Empower Our Neighborhoods (EON), a community based advocacy group, partially succeeded on an election law claim. They obtained a judgment eliminating the district residency requirements, pursuant to Buckley v. American Constitutional Law Foundation, 525 U.S. 182 (1999), for circulators of: recall petitions, petitions nominating independent candidates in general elections, petitions selecting candidates from local parties, and petitions nominating Board of Education members. The court affirmed Judge Mary Jacobson's decision that EON's success was sufficient to merit the award of counsel fees, apportioned among the defendants based on the extent of their responsibility for the constitutional tort.

Appellate
March 8, 2018 STATE OF NEW JERSEY VS. JOEY J. FOWLER STATE OF NEW JERSEY VS. JAMIL L. HEARNS (11-08-0827, UNION COUNTY AND STATEWIDE) (CONSOLIDATED) (A-3393-14T3/A-4789-14T3)

The court remanded for a new trial a criminal matter in which the jury was instructed only as to murder, N.J.S.A. 2C:11 3(a)(1). One of two co-defendants testified at trial that he unwittingly killed the victim while struggling to take a gun away from someone——not the victim——who was trying to shoot him. He was convicted of murder, and his co-defendant was also convicted of murder as his accomplice. The court concluded the jury should have also been given a molded self-defense instruction, N.J.S.A. 2C:3-4(a), and been instructed as to the lesser-includeds of aggravated manslaughter, N.J.S.A. 2C:11 4(a)(1), and manslaughter, N.J.S.A. 2C:11-4(b)(1). The failure to do so prejudiced defendants' rights to a fair trial.

Appellate
March 6, 2018 State v. Noah Mosley (A-24-16 ; 078369)

Hearsay is generally admissible in a VOP hearing.
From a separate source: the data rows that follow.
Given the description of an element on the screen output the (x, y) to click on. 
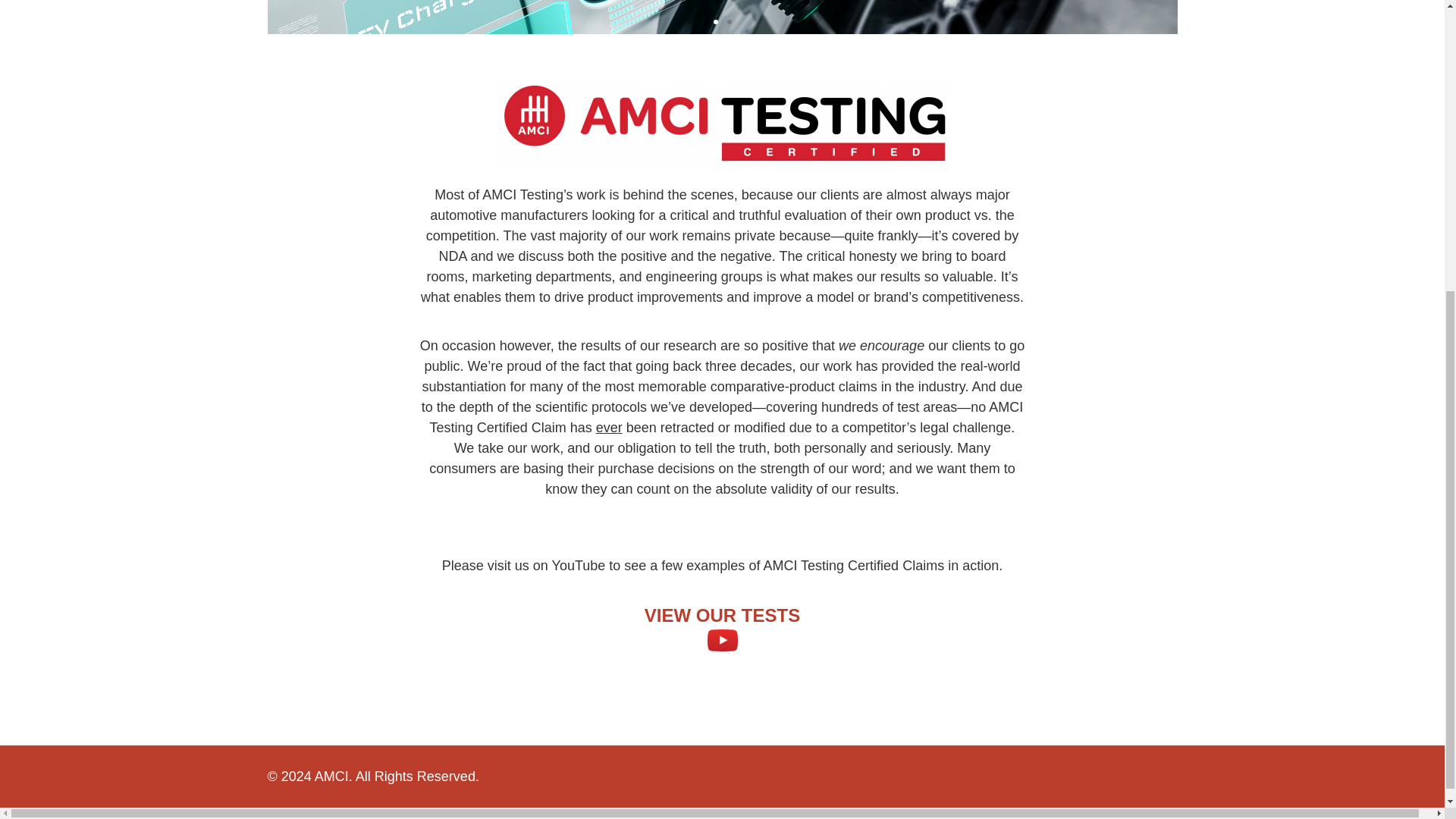
VIEW OUR TESTS (722, 615)
Given the description of an element on the screen output the (x, y) to click on. 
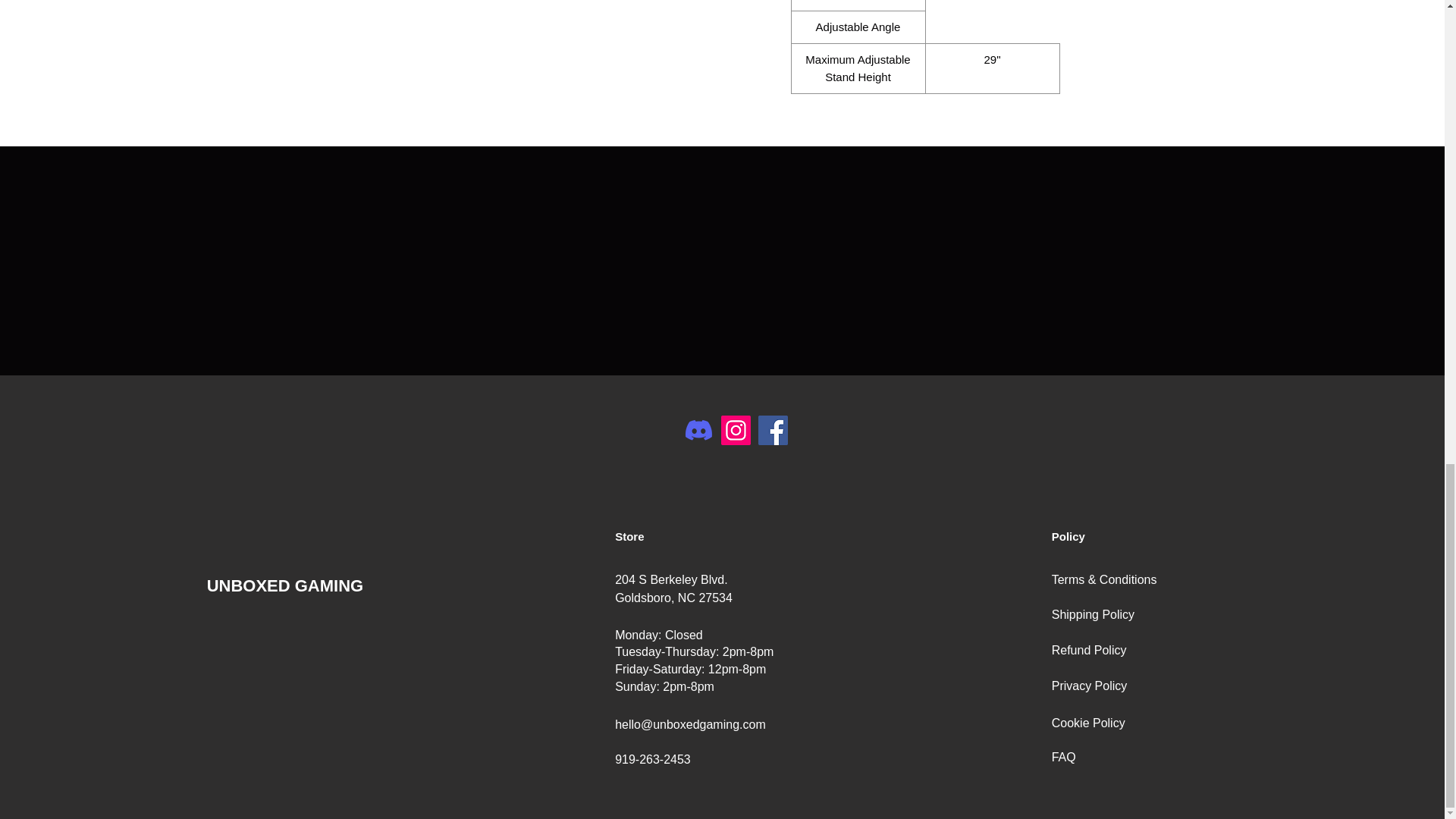
FAQ (1063, 757)
Privacy Policy (1088, 685)
Refund Policy (1088, 649)
Shipping Policy (1092, 614)
Cookie Policy (1088, 722)
UNBOXED GAMING (285, 585)
Given the description of an element on the screen output the (x, y) to click on. 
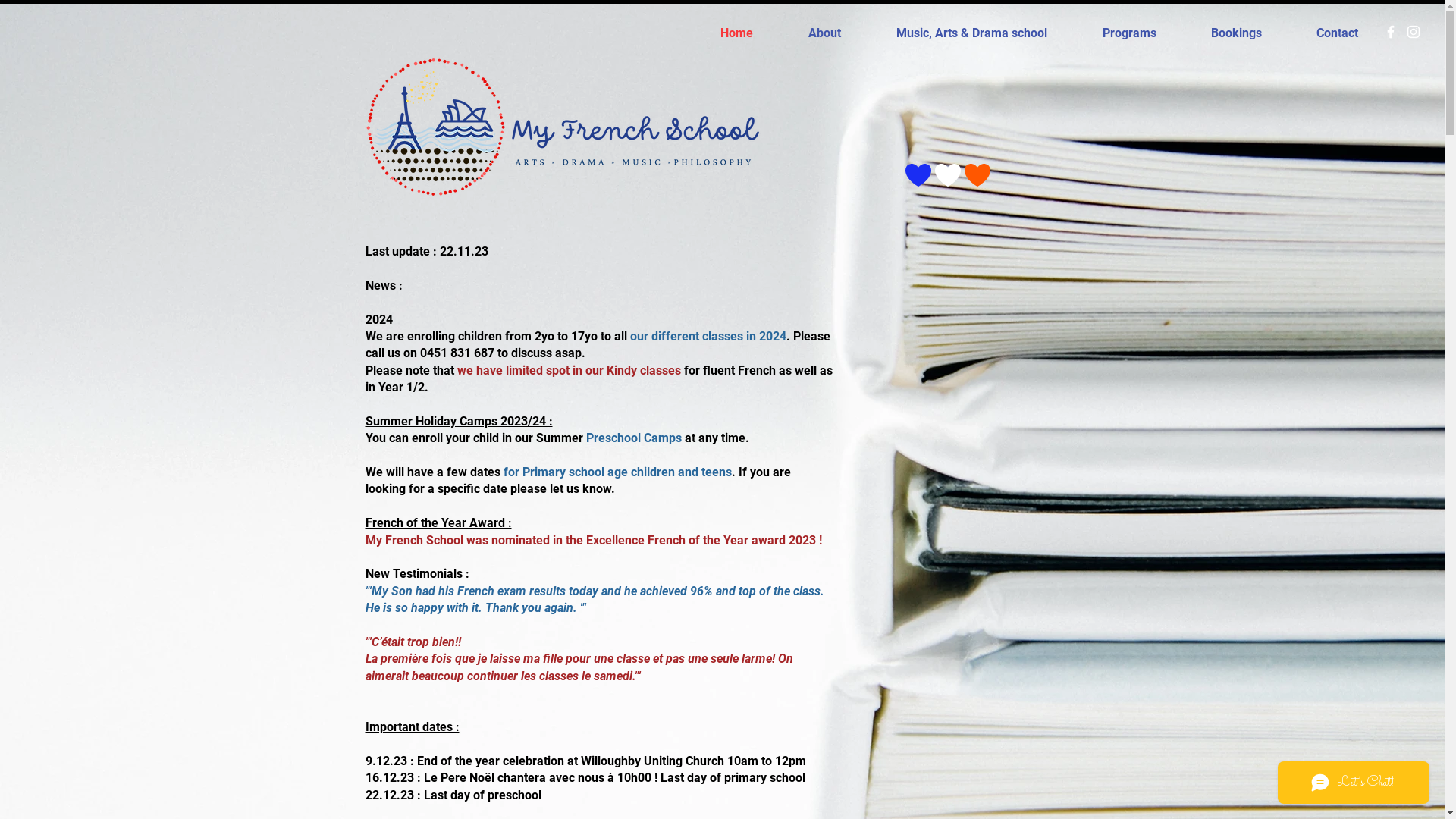
About Element type: text (824, 32)
Programs Element type: text (1128, 32)
Home Element type: text (736, 32)
Music, Arts & Drama school Element type: text (971, 32)
Contact Element type: text (1337, 32)
Bookings Element type: text (1236, 32)
Given the description of an element on the screen output the (x, y) to click on. 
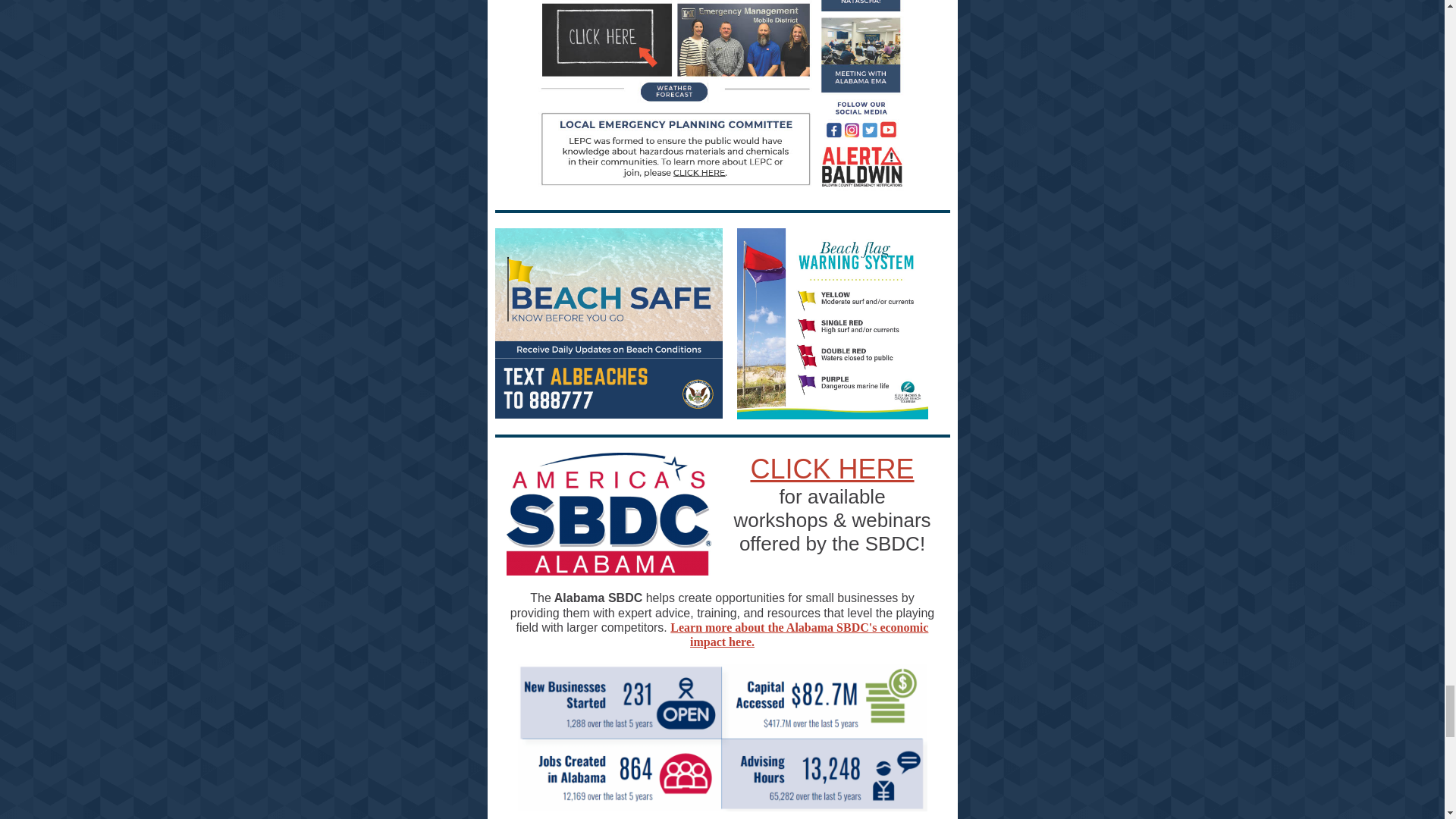
Learn more about the Alabama SBDC's economic impact here. (798, 634)
CLICK HERE (831, 468)
Given the description of an element on the screen output the (x, y) to click on. 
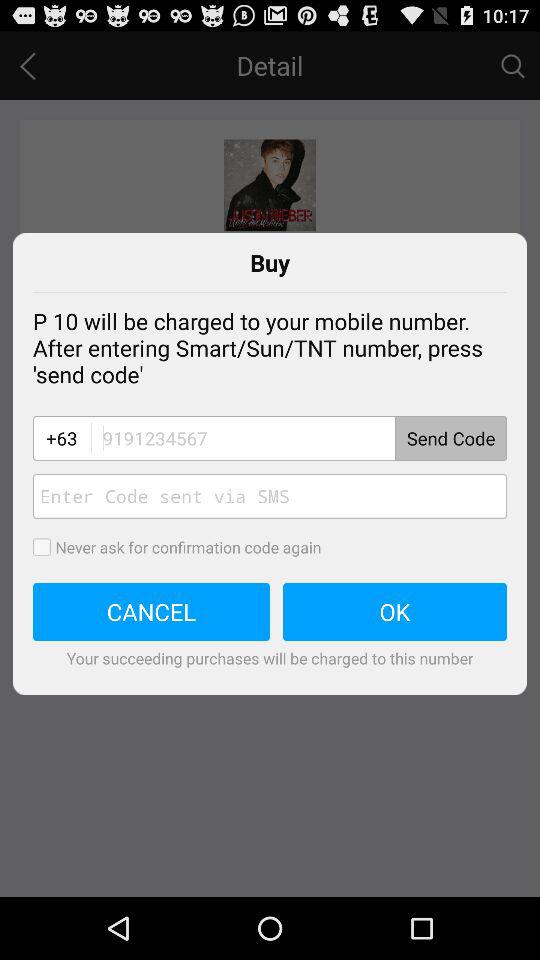
enter phone number (298, 438)
Given the description of an element on the screen output the (x, y) to click on. 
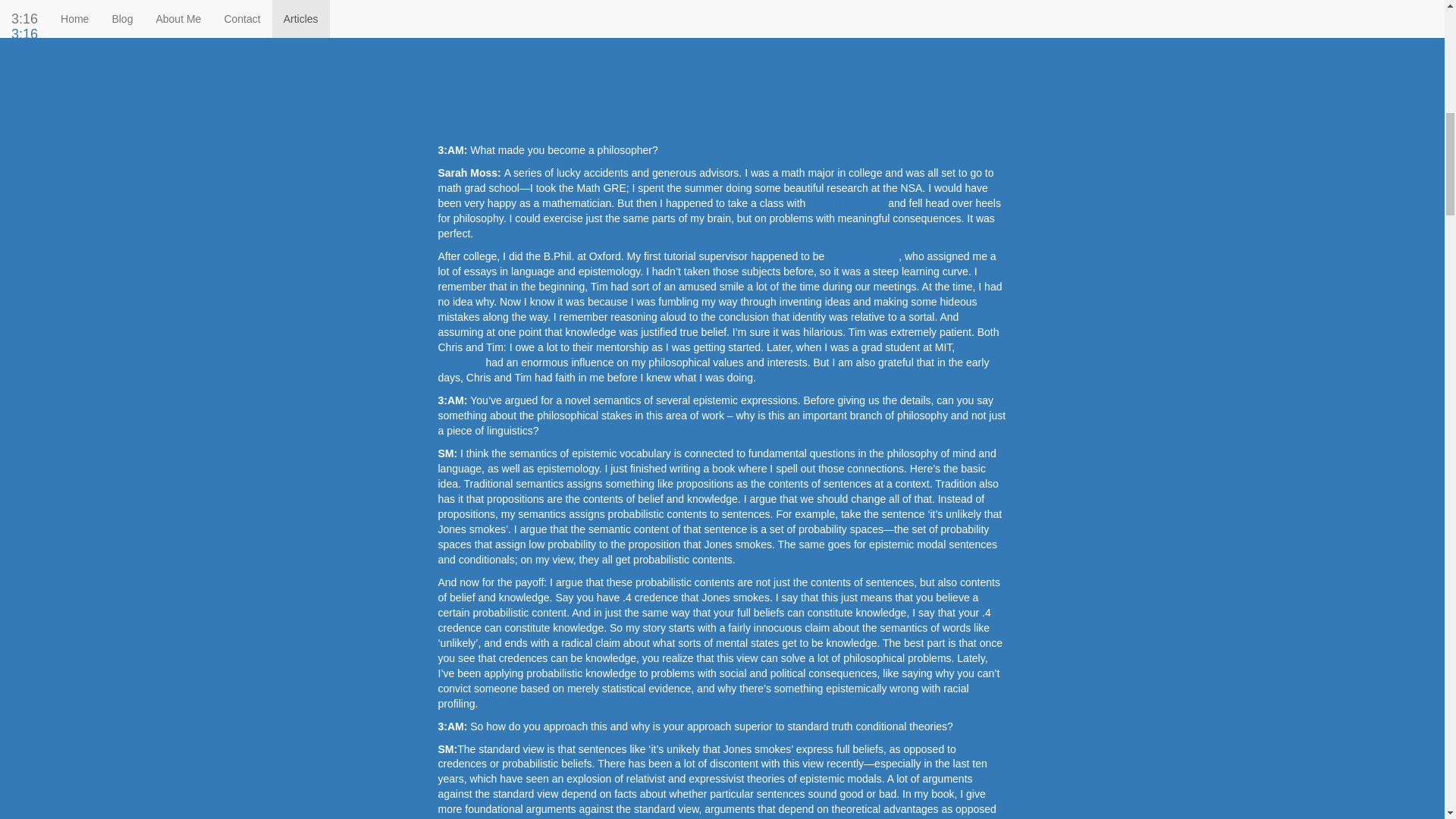
Chris Korsgaard (846, 203)
Tim Williamson (862, 256)
Bob Stalnaker (707, 354)
Given the description of an element on the screen output the (x, y) to click on. 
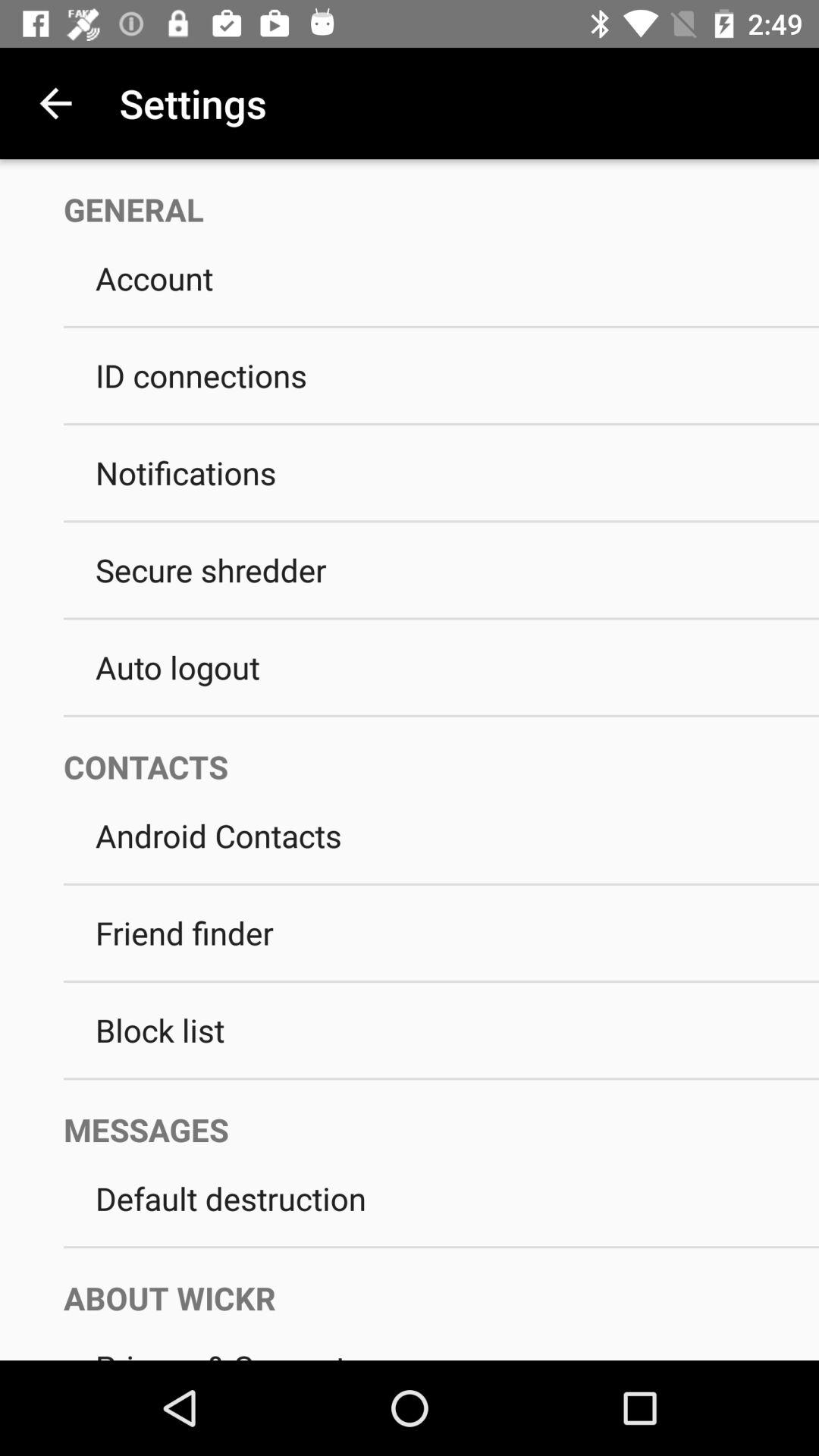
scroll to privacy & support (441, 1339)
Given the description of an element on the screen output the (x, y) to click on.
When assessing the State’s ability to rely on hearsay to satisfy its proof obligation without contravening a defendant’s due process rights, a court fundamentally should consider the State’s reasons for relying on hearsay forms of evidence and the reliability of the evidence for its proposed purpose. In this matter, the State failed to provide any justification for relying on hearsay, and the hearsay evidence was not sufficiently reliable for its asserted purpose of substantiating the new criminal charges against defendant.